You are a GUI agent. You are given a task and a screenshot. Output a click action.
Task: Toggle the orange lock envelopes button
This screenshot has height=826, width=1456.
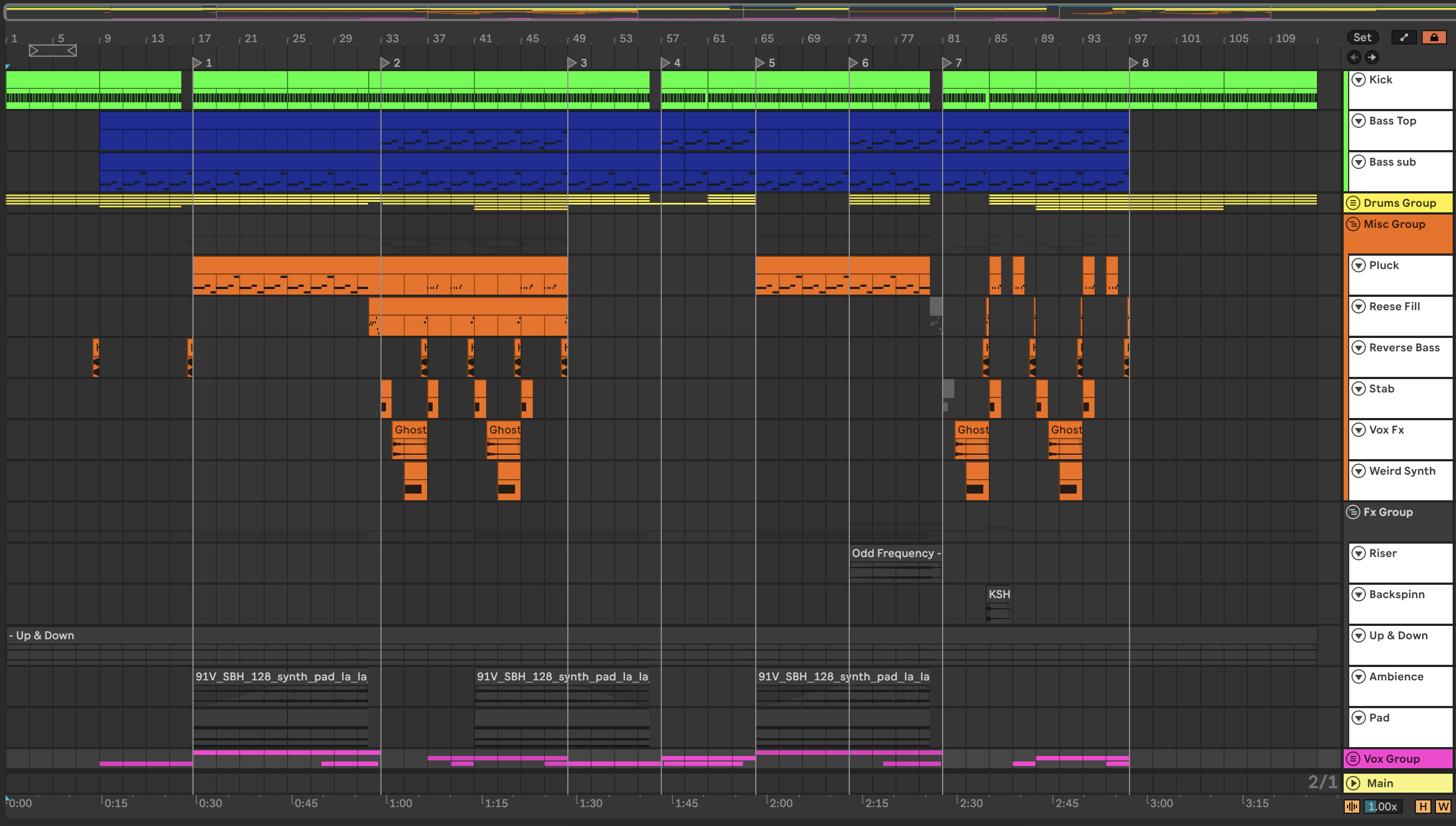pyautogui.click(x=1434, y=37)
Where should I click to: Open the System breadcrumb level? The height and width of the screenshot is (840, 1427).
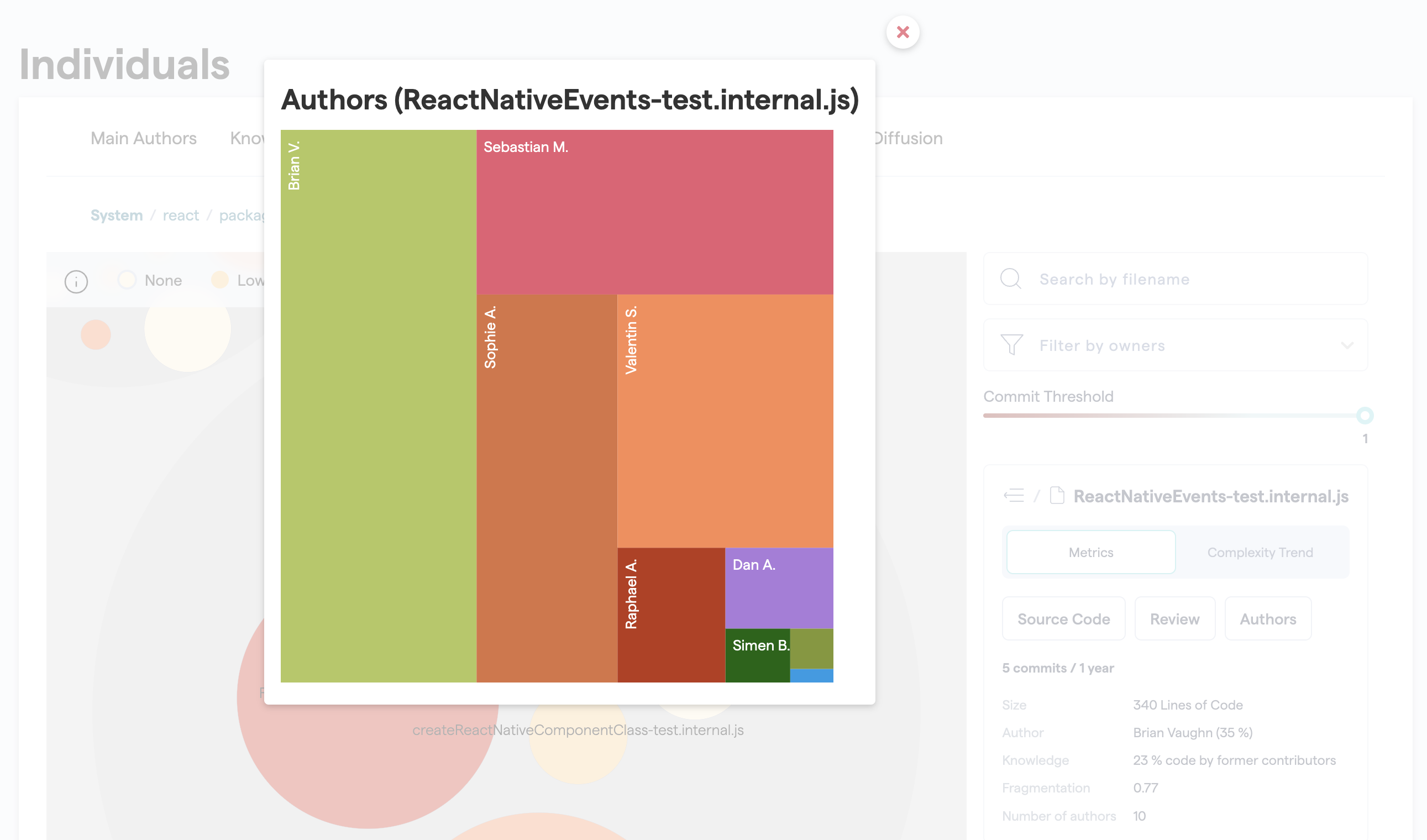coord(116,215)
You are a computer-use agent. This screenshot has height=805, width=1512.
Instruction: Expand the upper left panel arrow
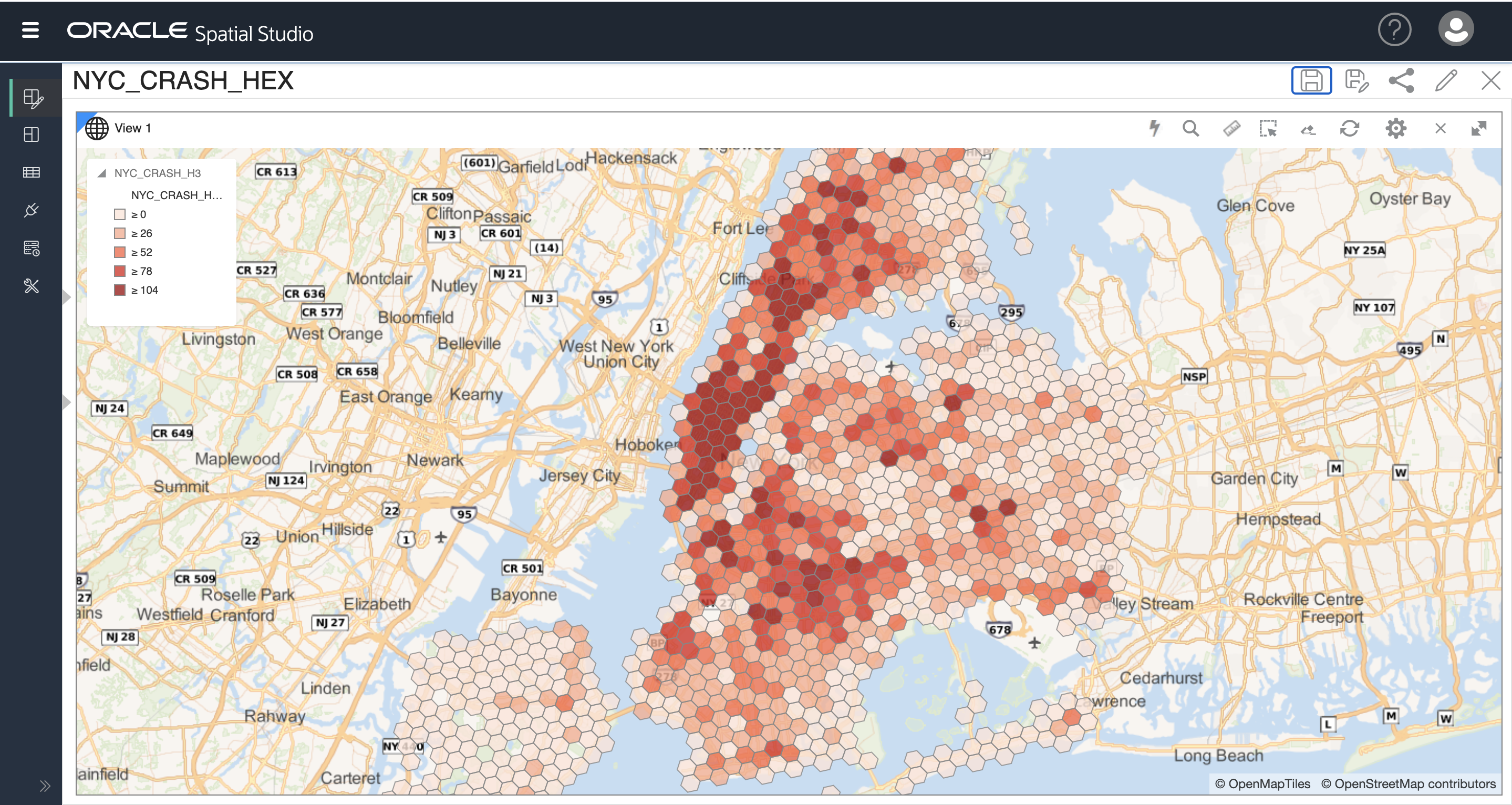67,297
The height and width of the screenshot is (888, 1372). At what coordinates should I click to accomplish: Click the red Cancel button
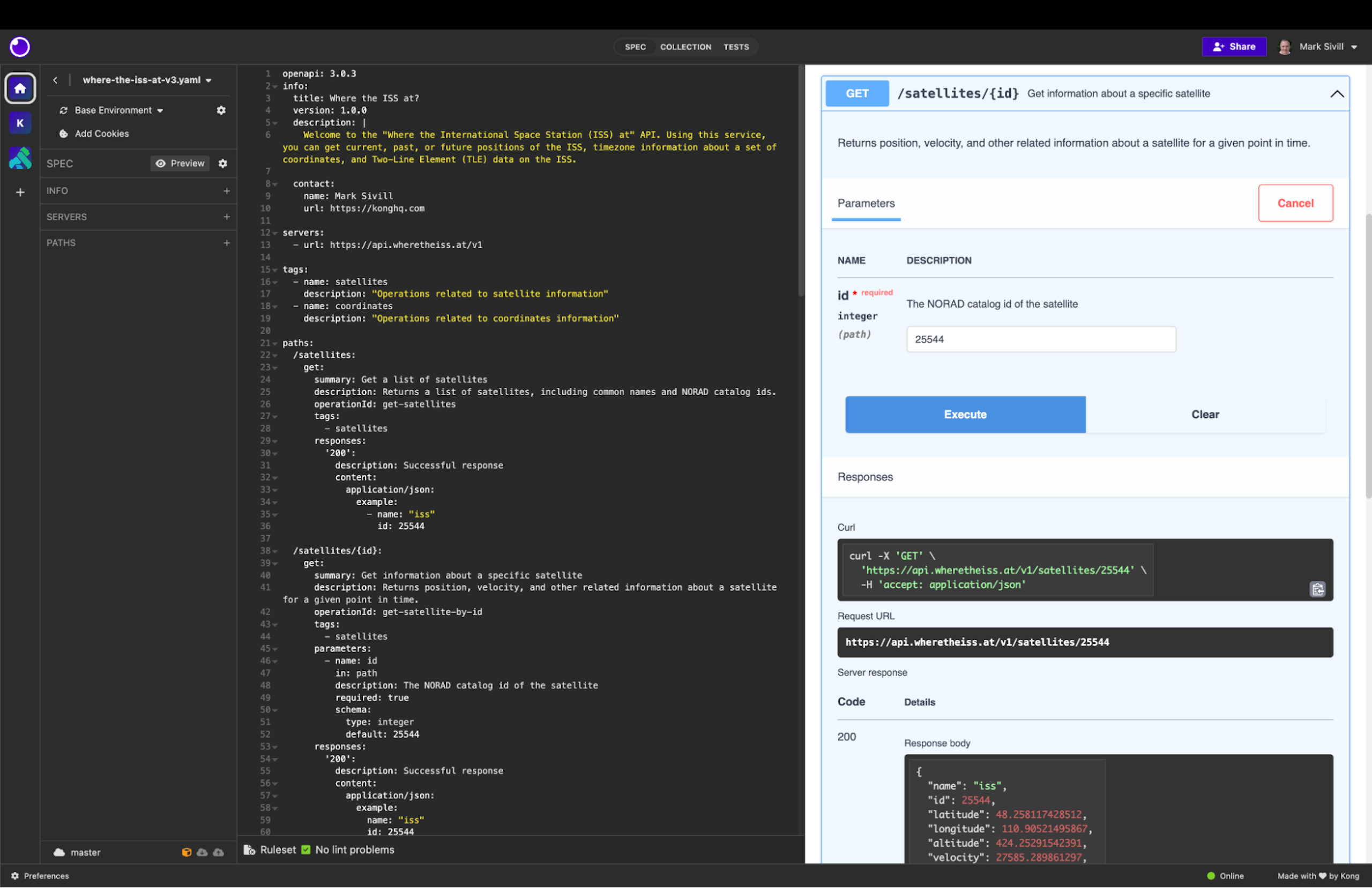click(1295, 203)
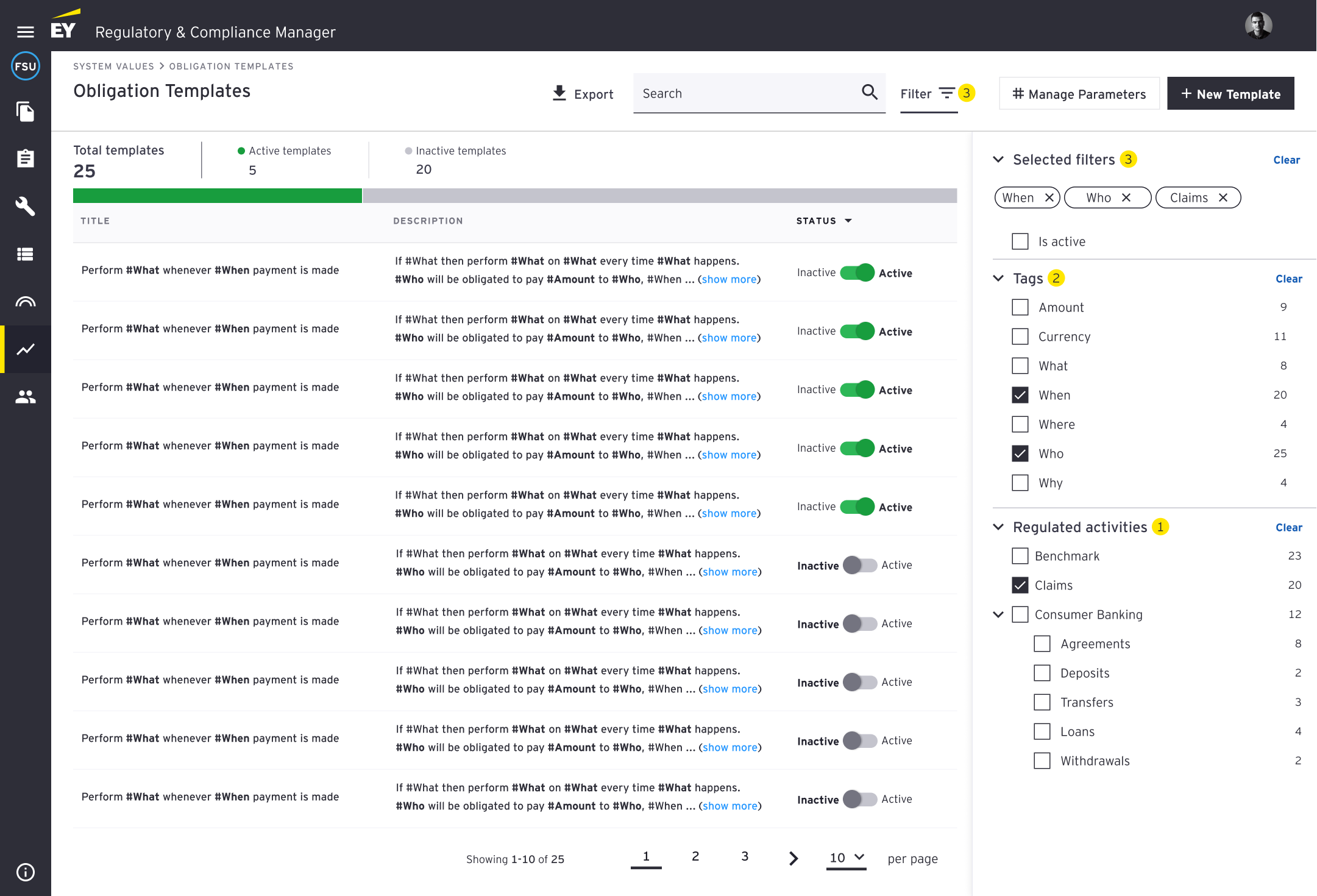Viewport: 1317px width, 896px height.
Task: Select the wrench tools sidebar icon
Action: pos(25,206)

**ABOUT THIS EXERCISE:** Skipping any pictures, copy the line that holds "Task: Toggle the orange lock envelopes button" and each line after it through the last line of the records, unchanged, and no other lines.

**TASK SOLUTION:**
Task: Toggle the orange lock envelopes button
This screenshot has height=826, width=1456.
pyautogui.click(x=1434, y=37)
Where should I click to: Open the System breadcrumb level? The height and width of the screenshot is (840, 1427).
coord(116,215)
You are a computer-use agent. This screenshot has height=805, width=1512.
Instruction: Expand the upper left panel arrow
67,297
The height and width of the screenshot is (888, 1372). At what coordinates should I click to accomplish: Click the red Cancel button
click(1295, 203)
Viewport: 1317px width, 896px height.
Task: Select the wrench tools sidebar icon
Action: pos(25,206)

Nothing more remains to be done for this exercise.